The colorful crabs that look like toys have been around in the Oriental and European pet trade for a decade, but no one knew exactly where these crabs came from. These crabs with vibrant hues were being collected even before they were given names.
The two new species of “vampire crabs” – so called because of their intense yellow eyes – grow to be about an inch long. A team of researchers led by Christian Lukhaup, a German carcinologist (crab expert) traced the origin of the crustaceans to the river valleys on the Indonesian island Java.
One of the crabs has purple claws while the other one has fiery orange nippers. The team called the purple one Geosesarma dennerle, named after the German company Dennerle which supported the research of these crabs. The orange one was christened Geosesarma hagen, named after the Rolf C. Hagen Group of Companies, which is a major pet supplies company in Germany that also supported the research.
Lukhaup said other scientists have identified other species of vampire crabs, but the recently discovered species are the most common pets because of their diminutive size.
They are easy to care for and are quite sociable, getting along well with one another and seldom fight. The cute crabs live up to three years. They sell for $25 each.
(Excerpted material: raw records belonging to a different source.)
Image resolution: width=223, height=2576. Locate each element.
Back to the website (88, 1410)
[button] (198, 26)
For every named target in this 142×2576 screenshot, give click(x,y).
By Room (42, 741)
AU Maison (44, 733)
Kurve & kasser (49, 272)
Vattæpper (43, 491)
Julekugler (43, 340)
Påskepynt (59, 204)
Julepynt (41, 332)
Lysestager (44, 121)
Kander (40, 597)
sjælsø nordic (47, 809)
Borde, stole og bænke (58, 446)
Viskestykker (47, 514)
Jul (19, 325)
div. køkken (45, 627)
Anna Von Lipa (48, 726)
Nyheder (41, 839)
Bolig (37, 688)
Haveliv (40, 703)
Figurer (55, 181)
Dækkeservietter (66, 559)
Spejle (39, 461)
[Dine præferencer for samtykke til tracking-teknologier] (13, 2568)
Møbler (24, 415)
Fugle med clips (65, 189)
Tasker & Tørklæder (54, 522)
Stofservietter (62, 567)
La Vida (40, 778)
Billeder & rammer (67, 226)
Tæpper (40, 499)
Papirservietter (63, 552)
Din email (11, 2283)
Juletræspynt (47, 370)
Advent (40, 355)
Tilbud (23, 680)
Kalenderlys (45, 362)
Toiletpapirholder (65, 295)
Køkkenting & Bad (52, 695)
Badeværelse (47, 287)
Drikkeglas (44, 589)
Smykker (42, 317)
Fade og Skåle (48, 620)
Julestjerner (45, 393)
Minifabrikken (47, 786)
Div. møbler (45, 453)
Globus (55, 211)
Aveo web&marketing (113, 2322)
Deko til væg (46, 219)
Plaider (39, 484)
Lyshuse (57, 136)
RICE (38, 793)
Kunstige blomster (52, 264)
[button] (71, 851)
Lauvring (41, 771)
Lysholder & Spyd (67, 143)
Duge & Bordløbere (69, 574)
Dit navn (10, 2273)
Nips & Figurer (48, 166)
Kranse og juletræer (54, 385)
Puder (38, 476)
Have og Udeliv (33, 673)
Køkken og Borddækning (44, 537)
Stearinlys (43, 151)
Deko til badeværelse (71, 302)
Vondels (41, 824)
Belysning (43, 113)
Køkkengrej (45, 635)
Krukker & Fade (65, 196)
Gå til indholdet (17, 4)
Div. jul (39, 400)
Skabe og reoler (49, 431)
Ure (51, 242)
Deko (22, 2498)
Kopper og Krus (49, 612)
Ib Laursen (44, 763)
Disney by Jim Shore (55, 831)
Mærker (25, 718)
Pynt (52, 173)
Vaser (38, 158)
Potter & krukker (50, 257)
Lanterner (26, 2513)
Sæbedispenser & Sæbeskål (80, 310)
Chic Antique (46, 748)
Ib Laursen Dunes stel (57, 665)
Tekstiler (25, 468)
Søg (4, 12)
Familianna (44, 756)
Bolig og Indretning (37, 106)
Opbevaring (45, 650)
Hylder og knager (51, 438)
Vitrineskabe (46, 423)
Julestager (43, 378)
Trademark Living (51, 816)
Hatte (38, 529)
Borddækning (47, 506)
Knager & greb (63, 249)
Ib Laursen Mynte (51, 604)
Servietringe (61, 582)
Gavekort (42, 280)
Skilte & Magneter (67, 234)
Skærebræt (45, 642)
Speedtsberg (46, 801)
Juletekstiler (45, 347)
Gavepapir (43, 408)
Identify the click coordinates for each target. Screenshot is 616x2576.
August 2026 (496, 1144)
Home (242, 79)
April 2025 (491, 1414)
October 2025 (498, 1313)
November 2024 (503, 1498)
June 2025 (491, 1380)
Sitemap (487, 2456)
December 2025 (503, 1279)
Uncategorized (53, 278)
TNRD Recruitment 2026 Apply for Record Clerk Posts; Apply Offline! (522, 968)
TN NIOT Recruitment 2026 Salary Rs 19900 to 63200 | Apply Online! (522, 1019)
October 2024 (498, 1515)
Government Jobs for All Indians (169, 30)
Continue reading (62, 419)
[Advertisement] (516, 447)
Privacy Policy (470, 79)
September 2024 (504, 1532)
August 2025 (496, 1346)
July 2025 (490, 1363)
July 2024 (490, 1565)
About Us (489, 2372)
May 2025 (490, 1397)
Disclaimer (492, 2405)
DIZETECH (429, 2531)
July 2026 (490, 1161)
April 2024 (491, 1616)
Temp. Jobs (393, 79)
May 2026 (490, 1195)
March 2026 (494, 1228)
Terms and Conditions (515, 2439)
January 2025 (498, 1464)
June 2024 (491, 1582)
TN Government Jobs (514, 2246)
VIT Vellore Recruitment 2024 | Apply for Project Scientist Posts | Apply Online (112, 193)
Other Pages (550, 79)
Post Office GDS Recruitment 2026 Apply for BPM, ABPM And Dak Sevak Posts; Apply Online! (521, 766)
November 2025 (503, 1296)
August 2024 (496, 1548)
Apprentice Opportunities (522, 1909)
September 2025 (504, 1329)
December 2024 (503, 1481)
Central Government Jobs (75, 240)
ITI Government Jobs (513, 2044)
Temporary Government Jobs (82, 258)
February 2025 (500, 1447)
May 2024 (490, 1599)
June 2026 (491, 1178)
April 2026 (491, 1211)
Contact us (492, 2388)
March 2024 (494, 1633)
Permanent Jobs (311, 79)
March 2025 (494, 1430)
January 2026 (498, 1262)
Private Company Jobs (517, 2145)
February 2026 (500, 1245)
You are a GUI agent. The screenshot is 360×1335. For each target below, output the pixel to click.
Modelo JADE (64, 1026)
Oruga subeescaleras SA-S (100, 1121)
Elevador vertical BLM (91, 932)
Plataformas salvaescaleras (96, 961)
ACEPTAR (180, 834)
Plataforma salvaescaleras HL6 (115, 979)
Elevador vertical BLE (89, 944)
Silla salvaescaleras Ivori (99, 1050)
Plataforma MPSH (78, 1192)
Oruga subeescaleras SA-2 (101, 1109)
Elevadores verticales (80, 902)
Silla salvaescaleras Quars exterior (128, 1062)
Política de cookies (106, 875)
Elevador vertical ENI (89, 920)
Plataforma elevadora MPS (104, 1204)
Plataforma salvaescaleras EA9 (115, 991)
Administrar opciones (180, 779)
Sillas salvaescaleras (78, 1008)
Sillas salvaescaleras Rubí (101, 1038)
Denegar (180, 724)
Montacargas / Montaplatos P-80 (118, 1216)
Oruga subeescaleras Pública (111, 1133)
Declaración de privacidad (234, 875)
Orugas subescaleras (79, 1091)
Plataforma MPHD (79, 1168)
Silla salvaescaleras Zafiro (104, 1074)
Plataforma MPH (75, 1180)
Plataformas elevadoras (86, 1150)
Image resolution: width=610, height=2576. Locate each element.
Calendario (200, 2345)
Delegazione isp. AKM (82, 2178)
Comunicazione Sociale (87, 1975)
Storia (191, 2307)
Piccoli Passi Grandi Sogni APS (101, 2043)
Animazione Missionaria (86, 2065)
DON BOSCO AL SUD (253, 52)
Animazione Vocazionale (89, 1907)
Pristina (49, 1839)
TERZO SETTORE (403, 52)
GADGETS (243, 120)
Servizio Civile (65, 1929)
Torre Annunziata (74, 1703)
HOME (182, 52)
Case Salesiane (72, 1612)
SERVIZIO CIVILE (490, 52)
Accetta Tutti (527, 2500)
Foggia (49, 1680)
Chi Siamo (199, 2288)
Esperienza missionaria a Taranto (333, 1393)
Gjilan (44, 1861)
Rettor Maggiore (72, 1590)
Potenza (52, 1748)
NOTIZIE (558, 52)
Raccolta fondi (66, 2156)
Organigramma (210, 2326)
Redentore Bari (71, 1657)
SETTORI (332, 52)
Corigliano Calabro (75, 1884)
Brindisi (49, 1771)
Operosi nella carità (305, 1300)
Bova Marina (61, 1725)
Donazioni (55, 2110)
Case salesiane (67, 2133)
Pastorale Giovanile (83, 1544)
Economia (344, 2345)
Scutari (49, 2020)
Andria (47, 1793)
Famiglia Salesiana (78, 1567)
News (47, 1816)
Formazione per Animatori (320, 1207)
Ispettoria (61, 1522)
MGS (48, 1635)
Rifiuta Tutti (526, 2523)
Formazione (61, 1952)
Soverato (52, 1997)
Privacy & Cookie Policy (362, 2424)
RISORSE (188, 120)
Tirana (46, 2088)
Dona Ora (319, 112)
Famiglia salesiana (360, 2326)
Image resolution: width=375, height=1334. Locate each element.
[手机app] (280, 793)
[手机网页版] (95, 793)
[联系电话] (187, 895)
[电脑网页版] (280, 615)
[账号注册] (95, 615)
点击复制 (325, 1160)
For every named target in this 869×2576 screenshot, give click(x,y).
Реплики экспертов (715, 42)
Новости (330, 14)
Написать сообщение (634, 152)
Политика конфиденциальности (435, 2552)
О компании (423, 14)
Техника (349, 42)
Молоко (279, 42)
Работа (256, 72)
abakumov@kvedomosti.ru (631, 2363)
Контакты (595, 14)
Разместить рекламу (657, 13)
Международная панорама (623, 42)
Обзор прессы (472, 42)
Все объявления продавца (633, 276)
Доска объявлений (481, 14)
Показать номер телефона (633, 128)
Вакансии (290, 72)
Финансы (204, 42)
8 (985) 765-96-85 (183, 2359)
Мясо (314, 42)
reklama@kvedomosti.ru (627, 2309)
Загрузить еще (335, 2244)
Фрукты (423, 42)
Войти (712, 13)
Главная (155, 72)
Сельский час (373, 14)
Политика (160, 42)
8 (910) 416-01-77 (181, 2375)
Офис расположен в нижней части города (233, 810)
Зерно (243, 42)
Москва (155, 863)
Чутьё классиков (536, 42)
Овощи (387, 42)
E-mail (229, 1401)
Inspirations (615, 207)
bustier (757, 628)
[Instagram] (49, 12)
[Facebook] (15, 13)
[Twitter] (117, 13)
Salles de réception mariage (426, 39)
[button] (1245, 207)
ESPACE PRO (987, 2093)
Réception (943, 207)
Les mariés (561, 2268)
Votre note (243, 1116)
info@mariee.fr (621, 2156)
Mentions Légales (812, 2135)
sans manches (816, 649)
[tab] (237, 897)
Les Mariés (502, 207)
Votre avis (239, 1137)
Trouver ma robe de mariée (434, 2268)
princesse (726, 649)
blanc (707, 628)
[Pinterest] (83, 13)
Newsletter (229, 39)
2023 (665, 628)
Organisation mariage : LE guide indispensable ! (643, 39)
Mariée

Singaporean Peter Ng, a member of the research team, fears that the vampire crabs may already be under threat from over-collecting due to their popularity to aquarium pet lovers.
“Any species that is over-exploited — be it for food, or as a pet — stands threatened. More so for a small freshwater crab like this, which has a relatively restricted range,” Ng said.
Lukhaup hopes that private commercial breeding will help prevent the decimation of the crabs’ population due to the vampire crab craze.